In 1601 verscheen voor heï eerst op de Zeeuwse munt de
spreuk: ,,Luctor et emergo". In deze jaren varen Zeeuwse
schepen uit naar oost en west; Middelburg maakt een bloei
periode door, die voor een deel te danken is aan de Vlaamse
en Brabantse immigranten. Nog geen twintig jaar tevoren
stond Zeeland voor een dieptepunt, waaruit ontsnapping
nauwelijks mogelijk leek. De prins, door de hand van een
moordenaar gevallen, Antwerpen door Parma overmeesterd,
de financiën in hopeloze toestand.

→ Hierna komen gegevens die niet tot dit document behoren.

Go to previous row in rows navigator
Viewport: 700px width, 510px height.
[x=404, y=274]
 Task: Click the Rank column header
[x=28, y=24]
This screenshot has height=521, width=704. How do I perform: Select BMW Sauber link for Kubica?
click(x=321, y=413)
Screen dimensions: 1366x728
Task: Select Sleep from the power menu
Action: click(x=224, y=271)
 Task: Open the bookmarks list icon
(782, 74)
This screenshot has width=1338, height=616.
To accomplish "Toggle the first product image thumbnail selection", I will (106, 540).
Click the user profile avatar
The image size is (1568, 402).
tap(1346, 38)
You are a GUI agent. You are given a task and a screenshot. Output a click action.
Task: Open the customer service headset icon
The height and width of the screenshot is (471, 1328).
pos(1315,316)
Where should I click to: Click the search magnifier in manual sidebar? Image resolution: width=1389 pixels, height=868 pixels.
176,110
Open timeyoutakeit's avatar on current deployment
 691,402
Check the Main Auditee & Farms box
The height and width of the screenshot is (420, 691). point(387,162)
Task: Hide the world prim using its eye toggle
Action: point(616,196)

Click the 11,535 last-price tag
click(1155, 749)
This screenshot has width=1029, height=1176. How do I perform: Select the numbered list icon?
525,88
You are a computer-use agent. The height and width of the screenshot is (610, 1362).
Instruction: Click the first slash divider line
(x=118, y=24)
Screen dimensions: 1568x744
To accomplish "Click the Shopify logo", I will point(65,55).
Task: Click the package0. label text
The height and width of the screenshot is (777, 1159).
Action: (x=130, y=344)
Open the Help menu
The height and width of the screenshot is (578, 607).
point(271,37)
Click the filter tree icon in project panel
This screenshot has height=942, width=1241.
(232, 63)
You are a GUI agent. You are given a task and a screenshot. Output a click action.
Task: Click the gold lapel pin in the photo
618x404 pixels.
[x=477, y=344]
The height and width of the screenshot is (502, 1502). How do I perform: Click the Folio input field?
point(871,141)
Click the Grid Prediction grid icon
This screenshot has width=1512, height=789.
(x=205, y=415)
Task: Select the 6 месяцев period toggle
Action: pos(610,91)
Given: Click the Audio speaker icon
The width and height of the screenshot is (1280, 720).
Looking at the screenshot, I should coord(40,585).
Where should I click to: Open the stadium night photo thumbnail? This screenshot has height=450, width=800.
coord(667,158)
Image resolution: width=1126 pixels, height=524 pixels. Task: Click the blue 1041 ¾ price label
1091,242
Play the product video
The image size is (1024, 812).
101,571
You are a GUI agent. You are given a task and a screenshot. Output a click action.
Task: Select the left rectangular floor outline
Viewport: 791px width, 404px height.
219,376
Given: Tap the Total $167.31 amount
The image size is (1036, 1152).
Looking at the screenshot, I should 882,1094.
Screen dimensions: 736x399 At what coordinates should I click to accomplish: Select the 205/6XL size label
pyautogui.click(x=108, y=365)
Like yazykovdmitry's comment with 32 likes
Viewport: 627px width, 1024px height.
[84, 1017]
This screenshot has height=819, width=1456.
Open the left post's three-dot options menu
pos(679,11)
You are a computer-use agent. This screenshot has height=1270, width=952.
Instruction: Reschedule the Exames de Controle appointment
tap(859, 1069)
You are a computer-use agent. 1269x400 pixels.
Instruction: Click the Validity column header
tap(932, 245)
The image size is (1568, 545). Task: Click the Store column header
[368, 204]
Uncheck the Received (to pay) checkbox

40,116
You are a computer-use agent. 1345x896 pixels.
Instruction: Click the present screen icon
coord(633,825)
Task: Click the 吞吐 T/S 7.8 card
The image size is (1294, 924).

Toen verschenen de roze-
nobels en de snaphaanschellingen met het randschrift: Domine,
serva nos perimus Here, red ons, wij vergaan. Maar in
1591 kan men op de rijksdaalders een opgewekter spreuk
laten verschijnen: Vigilate Deo confidentes Waakt, gij,
die op God vertrouwt. En in die laatste tien jaren van de
16e eeuw worden voor de Staten van Zeeland de beroemde
tapijten vervaardigd, die de overwinning op de vijanden in
herinnering houden. Op het schoorsteenstuk staan o.a. de
regels: Luctor et emergo durarum ex gurgite rerum ik
worstel en ontzwem de draaikolk van moeilijkheden.